***** Records

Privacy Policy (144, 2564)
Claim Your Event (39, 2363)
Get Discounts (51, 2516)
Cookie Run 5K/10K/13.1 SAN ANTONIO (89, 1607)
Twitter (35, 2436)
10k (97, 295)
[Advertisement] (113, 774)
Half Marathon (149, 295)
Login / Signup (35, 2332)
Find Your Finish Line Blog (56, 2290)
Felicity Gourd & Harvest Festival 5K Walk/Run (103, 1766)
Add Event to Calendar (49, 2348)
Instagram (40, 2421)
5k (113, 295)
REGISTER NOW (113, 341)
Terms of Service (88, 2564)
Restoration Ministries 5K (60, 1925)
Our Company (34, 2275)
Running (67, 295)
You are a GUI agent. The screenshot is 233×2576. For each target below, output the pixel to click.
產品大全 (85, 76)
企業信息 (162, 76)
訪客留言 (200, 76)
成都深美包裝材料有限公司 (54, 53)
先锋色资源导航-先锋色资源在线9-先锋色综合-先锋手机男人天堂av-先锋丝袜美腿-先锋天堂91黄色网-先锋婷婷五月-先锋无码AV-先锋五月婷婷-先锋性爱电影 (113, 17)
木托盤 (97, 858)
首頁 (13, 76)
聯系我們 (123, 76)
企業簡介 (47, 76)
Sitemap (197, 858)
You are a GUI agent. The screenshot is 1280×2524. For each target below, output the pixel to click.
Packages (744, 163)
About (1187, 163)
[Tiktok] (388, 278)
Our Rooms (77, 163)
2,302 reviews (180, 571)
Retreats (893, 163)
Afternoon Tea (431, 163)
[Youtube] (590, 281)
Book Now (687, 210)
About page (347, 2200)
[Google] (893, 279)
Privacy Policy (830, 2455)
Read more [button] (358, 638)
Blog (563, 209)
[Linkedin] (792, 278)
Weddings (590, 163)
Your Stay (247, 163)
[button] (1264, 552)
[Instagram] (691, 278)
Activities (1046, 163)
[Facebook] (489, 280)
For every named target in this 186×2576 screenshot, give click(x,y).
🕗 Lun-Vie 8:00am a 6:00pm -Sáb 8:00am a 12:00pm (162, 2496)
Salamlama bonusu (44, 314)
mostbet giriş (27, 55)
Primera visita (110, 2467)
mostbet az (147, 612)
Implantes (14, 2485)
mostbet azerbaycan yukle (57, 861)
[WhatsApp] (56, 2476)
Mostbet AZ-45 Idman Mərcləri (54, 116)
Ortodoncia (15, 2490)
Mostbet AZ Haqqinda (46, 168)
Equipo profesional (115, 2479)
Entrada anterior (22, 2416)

**********

Please write out exactly the lines from the start of the data through the line that contains "成都深美包裝材料有限公司 (54, 53)", both ends included, and nothing else.

Privacy Policy (144, 2564)
Claim Your Event (39, 2363)
Get Discounts (51, 2516)
Cookie Run 5K/10K/13.1 SAN ANTONIO (89, 1607)
Twitter (35, 2436)
10k (97, 295)
[Advertisement] (113, 774)
Half Marathon (149, 295)
Login / Signup (35, 2332)
Find Your Finish Line Blog (56, 2290)
Felicity Gourd & Harvest Festival 5K Walk/Run (103, 1766)
Add Event to Calendar (49, 2348)
Instagram (40, 2421)
5k (113, 295)
REGISTER NOW (113, 341)
Terms of Service (88, 2564)
Restoration Ministries 5K (60, 1925)
Our Company (34, 2275)
Running (67, 295)
You are a GUI agent. The screenshot is 233×2576. For each target below, output the pixel to click.
產品大全 (85, 76)
企業信息 (162, 76)
訪客留言 (200, 76)
成都深美包裝材料有限公司 (54, 53)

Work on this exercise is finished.